## Directions
Apart from the images, the records below need to be copied exactly.

## Pixel coordinate grounding data
= Beginning of Section =

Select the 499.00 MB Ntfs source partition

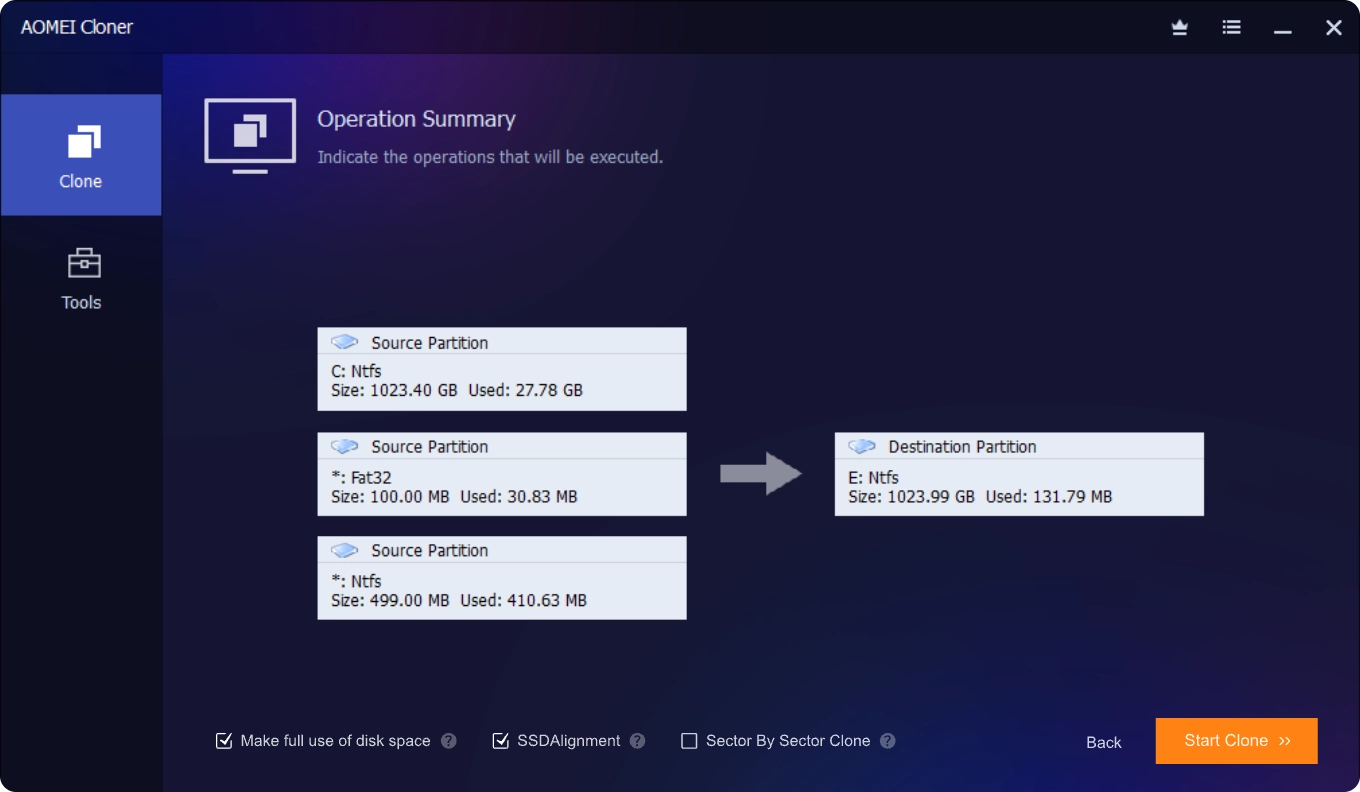[501, 590]
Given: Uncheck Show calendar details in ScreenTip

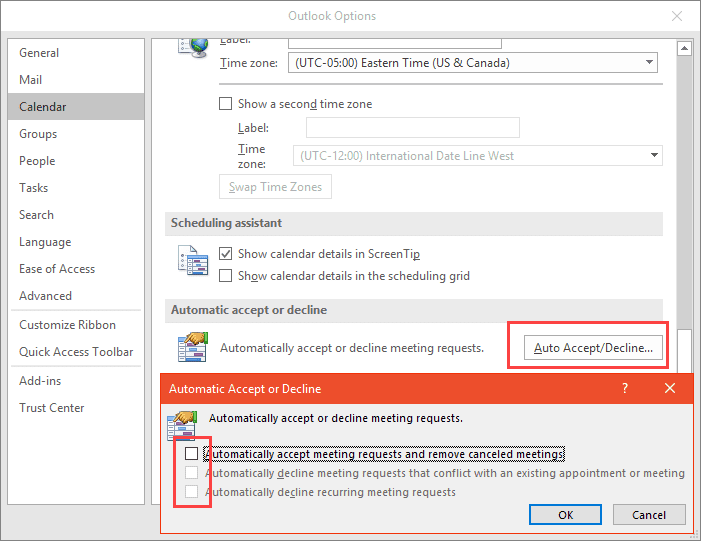Looking at the screenshot, I should tap(226, 254).
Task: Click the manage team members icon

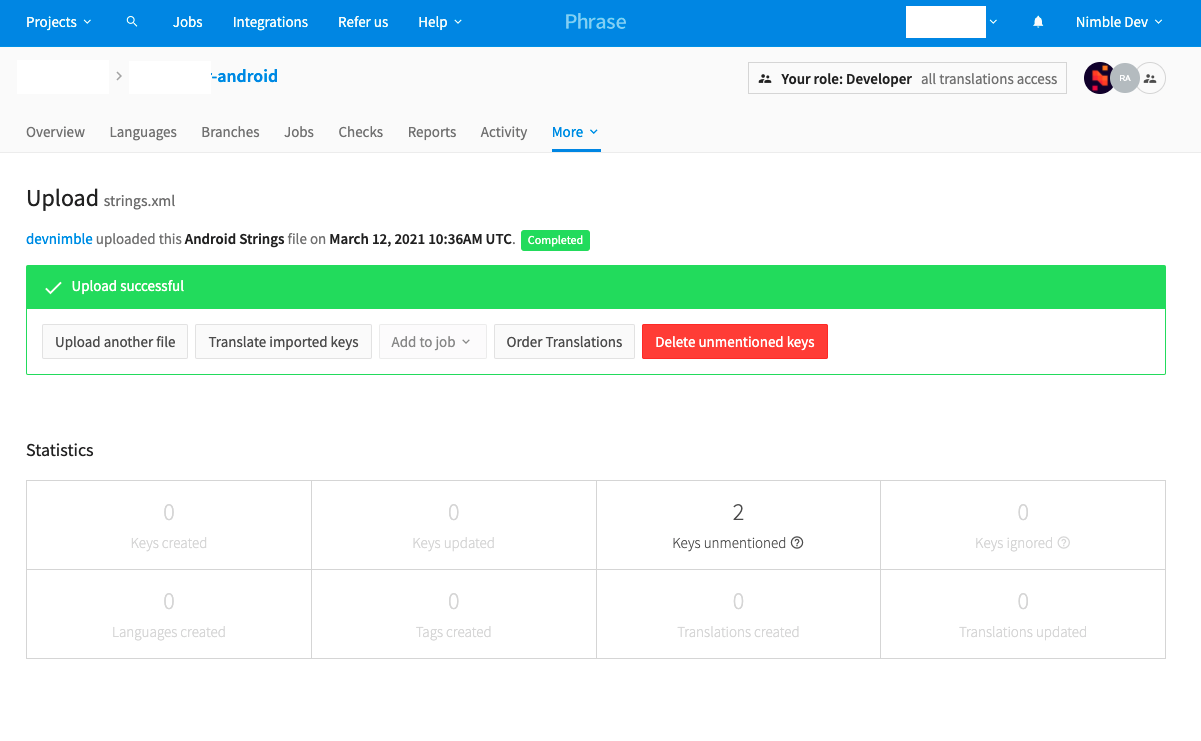Action: tap(1151, 78)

= End of Section =

## Exercise answer
Select the 499.00 MB Ntfs source partition

[501, 590]
Given: Uncheck Show calendar details in ScreenTip

Looking at the screenshot, I should tap(226, 254).
Task: Click the manage team members icon

Action: tap(1151, 78)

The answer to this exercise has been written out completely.